Winthrop D. Jordon did an immense amount of primary source reading from the dates spanning the inquire and then applied that to the post 1945 fantasy that only blacks were enslaved in English North America. His first 43 pages, which is an excellent resource, I used to develop the chronology of racial references to Sub-Saharan Africans and their descendents through the early modern period. He then spends the balance of the book trying to rationalize these ancestral attitudes of the 16th and 17th centuries, during the heyday of white slavery in America, to describe the 18th century as a century of exclusively African enslavement when it was a century of on par enslavement of both major racial groups, according to a distorted 20th century view of what the world of 1812 America was like, which view places the actualities of 1861 50 years behind in the deluded scheme of revisionist history.
The most glaring error, was failure to read or cite sources from Protestant New England, focusing exclusively on what would have been very liberal literature of the day, sort of like trying to gauge the deviancy of the movie industry without reading any of the literature that such movies were scripted on. For instance, Increase Mather uses the term Negro to describe a Negro in his Indian Warrs. However, in the work he wrote with his son, Wonders of the Invisible World, he and his son use the term black exclusively to describe the supernatural avatars of Satan.
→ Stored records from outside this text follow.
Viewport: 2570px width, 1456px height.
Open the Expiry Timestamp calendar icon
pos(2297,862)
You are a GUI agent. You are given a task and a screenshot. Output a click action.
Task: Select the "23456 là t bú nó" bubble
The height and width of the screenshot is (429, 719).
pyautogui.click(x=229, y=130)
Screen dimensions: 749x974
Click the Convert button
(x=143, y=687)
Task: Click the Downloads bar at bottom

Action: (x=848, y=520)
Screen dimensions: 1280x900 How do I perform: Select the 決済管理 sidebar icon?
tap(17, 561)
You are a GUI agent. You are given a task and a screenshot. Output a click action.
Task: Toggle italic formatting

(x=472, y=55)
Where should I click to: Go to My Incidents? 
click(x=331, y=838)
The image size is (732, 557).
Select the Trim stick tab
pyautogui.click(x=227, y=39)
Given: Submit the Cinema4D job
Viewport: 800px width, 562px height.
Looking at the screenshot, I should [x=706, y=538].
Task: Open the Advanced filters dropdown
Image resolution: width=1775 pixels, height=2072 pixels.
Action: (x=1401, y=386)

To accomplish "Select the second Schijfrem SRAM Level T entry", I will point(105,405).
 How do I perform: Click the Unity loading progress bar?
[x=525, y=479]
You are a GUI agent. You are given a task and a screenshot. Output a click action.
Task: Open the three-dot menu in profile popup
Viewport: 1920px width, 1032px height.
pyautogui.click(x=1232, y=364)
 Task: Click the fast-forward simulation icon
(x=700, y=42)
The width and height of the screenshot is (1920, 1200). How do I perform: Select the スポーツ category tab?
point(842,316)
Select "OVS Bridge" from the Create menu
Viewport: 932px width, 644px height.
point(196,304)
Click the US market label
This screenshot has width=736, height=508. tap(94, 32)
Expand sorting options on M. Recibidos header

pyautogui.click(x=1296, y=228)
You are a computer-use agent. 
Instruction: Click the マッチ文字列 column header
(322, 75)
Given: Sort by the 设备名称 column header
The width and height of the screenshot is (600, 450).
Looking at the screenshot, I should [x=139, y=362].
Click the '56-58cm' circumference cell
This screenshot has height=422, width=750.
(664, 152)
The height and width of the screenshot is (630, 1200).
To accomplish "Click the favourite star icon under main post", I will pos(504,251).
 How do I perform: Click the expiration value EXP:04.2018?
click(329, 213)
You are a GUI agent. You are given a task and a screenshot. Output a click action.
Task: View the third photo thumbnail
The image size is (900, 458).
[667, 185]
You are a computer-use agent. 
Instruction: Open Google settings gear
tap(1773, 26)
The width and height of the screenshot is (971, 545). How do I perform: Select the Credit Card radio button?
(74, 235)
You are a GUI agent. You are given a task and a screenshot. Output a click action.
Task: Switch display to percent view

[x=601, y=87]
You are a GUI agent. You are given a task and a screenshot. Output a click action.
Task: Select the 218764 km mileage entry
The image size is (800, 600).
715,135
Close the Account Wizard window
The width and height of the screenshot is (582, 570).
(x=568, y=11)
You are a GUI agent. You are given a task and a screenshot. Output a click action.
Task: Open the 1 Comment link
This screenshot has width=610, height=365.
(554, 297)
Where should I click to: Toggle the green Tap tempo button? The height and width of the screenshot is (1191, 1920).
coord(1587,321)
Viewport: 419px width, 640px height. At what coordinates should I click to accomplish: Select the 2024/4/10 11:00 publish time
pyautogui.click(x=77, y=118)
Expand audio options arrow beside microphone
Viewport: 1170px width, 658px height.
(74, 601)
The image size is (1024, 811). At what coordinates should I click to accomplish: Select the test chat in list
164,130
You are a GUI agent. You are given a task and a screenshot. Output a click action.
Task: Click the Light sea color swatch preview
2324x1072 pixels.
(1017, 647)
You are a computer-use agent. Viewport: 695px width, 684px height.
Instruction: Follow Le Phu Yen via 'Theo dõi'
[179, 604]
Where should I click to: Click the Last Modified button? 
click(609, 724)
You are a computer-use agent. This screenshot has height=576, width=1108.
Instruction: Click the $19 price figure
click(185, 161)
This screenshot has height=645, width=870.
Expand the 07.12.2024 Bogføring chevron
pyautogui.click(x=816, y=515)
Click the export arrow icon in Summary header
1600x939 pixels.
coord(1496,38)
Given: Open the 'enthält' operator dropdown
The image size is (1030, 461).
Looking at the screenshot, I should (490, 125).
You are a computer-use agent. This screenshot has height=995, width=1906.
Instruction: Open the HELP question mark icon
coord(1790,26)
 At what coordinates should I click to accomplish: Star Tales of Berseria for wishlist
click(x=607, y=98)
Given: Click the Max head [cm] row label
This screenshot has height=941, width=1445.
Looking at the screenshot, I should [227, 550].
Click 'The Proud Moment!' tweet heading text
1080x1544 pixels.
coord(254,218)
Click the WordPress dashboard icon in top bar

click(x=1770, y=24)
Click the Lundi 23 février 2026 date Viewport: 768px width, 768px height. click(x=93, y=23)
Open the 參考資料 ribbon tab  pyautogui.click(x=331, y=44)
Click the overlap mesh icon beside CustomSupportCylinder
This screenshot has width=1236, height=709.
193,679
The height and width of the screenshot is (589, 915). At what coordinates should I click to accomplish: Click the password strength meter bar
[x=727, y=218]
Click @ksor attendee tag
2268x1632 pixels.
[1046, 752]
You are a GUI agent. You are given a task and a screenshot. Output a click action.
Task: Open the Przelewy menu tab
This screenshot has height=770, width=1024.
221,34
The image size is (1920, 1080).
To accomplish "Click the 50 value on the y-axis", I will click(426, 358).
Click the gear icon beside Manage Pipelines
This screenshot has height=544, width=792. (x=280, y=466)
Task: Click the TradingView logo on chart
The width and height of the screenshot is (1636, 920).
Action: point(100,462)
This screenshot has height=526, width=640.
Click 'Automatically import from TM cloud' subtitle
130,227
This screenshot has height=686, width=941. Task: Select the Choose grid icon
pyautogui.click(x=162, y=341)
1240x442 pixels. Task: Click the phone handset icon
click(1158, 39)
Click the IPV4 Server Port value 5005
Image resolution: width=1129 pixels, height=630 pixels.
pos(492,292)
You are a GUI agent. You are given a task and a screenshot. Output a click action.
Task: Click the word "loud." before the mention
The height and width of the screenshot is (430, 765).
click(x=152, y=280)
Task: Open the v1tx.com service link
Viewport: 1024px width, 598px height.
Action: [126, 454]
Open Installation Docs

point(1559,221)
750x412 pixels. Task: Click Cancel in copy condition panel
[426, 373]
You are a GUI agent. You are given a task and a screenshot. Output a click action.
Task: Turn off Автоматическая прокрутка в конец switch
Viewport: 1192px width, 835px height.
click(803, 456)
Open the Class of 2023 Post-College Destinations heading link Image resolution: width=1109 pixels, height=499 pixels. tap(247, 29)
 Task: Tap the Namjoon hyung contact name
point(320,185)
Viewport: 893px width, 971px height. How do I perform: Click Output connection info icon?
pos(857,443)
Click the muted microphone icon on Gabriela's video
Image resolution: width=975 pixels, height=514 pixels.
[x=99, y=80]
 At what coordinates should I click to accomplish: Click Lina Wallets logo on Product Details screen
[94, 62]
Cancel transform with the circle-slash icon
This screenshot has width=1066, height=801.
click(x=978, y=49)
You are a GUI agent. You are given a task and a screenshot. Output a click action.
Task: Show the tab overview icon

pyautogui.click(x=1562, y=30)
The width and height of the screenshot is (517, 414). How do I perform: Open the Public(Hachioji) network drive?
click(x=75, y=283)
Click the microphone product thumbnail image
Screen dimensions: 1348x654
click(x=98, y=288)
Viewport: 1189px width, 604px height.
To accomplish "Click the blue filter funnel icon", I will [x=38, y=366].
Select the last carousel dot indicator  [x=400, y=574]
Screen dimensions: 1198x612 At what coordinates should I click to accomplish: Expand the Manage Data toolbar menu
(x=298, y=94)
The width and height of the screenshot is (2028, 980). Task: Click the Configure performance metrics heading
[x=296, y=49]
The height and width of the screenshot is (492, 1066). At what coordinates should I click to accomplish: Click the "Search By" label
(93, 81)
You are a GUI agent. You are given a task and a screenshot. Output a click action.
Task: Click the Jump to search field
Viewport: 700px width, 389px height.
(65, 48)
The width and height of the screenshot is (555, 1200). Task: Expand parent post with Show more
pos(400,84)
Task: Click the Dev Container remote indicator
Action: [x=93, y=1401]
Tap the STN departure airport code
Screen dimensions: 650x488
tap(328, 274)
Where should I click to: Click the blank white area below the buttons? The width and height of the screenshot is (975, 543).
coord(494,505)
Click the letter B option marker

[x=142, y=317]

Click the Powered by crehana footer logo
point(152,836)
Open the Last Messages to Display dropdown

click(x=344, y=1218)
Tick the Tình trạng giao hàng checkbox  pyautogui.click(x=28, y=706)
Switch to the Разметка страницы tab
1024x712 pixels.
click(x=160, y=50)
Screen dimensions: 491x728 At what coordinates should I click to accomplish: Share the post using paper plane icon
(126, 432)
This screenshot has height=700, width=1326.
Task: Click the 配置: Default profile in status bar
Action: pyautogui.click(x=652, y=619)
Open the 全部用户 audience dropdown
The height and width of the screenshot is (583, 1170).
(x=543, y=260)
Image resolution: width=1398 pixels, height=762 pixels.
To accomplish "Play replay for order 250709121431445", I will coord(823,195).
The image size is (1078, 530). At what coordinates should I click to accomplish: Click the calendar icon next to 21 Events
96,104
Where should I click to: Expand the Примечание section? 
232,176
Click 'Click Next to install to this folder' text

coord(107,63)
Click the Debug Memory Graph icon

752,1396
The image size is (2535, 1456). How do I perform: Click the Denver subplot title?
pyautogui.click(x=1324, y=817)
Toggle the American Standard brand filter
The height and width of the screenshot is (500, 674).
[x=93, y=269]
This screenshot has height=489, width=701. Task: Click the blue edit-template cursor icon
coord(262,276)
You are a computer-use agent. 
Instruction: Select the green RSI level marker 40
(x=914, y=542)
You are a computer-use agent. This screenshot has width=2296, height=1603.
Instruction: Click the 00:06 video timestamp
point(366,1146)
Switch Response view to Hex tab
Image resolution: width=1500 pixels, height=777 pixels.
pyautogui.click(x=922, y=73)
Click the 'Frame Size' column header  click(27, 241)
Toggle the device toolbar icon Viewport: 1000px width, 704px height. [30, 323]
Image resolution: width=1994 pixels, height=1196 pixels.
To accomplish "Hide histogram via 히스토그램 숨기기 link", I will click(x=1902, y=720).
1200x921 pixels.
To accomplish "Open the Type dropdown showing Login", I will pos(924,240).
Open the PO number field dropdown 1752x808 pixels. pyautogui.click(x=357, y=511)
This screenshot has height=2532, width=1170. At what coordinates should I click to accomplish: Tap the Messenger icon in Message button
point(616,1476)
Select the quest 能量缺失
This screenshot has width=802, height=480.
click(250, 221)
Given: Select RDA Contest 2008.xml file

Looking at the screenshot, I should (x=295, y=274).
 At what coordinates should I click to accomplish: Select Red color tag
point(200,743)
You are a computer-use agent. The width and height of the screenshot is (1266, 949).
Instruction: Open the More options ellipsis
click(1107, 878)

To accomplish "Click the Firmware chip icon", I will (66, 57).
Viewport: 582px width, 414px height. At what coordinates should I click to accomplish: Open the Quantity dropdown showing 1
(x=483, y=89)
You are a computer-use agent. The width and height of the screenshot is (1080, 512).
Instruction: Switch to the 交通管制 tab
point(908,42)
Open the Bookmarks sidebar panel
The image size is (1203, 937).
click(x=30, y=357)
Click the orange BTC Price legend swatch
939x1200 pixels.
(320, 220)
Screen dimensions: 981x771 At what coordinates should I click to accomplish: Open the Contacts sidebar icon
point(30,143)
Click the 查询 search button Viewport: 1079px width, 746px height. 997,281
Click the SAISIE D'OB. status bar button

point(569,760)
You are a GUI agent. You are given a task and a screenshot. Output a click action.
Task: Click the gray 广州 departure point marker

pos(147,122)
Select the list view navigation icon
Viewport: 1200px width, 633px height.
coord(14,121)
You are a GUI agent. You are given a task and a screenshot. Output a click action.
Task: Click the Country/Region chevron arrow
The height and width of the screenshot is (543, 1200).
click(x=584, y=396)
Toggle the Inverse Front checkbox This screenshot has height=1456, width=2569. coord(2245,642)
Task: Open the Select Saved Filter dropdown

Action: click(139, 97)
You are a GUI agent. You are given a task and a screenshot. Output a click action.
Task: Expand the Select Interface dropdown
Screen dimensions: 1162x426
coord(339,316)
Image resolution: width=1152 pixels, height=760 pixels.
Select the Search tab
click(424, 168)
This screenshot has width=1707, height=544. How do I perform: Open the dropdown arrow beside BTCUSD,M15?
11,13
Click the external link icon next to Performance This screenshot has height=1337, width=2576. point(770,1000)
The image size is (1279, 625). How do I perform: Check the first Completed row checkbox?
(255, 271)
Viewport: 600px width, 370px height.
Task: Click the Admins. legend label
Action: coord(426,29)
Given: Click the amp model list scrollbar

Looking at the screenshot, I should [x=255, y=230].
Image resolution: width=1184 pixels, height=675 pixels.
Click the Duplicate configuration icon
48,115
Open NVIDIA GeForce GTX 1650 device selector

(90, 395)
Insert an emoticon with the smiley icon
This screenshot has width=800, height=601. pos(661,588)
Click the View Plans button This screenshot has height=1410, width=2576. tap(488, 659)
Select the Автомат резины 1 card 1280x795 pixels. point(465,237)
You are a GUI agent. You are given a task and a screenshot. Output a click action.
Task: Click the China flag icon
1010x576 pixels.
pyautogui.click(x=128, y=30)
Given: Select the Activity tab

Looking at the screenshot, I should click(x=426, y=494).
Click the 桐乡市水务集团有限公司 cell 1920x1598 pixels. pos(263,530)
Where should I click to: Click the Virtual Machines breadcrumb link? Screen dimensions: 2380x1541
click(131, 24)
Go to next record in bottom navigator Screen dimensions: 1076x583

Throughout, Jordan’s book he replaces Negro with the modern known black.
The book, in a word, is a beautiful and useful tragedy of the modern mind. Use is made of it for chronological purposes in the tracking of racial consciousness from antiquity into the early modern era. It is astounding to this amateur historian, now having plumbed the vast well of primary sources documenting the facts that all men were equally enslaved regardless of race in the evil land that became the United States of America, that an outstanding scholar with gifted literary skills, with staff and texts made available for him from prestigious universities, could somehow come away from his reading convinced that whites were beloved servants and blacks were tormented slaves. What is more, when, on the eve of the birth of our grand national delusion, Miss Sibby Grant, a woman of African descent in the Maryland of 1861, serving a limited term of enslavement, wrote to her jailed master of the condition of his family and signed off with:
“I am your humble servant
Sibby Grant”
Sibby Grant, real African American slave, was in stark disagreement as to the condition of her people as framed by Jordan. But the opinion of an African American slave upon his condition is never good enough for the self-hating white fool who believes himself to be the color of bleached paper and possessed of a strange genetic guilt. The book is worth a read with many finely told anecdotes of a misbegotten past.
The eminent Winthrop D. Jordon bequeathed his nation an elegantly fabricated lie calibrated to implant guilt and hatred into the body politic and serve as a time bomb to shatter what rampant sloth had failed to vanquish.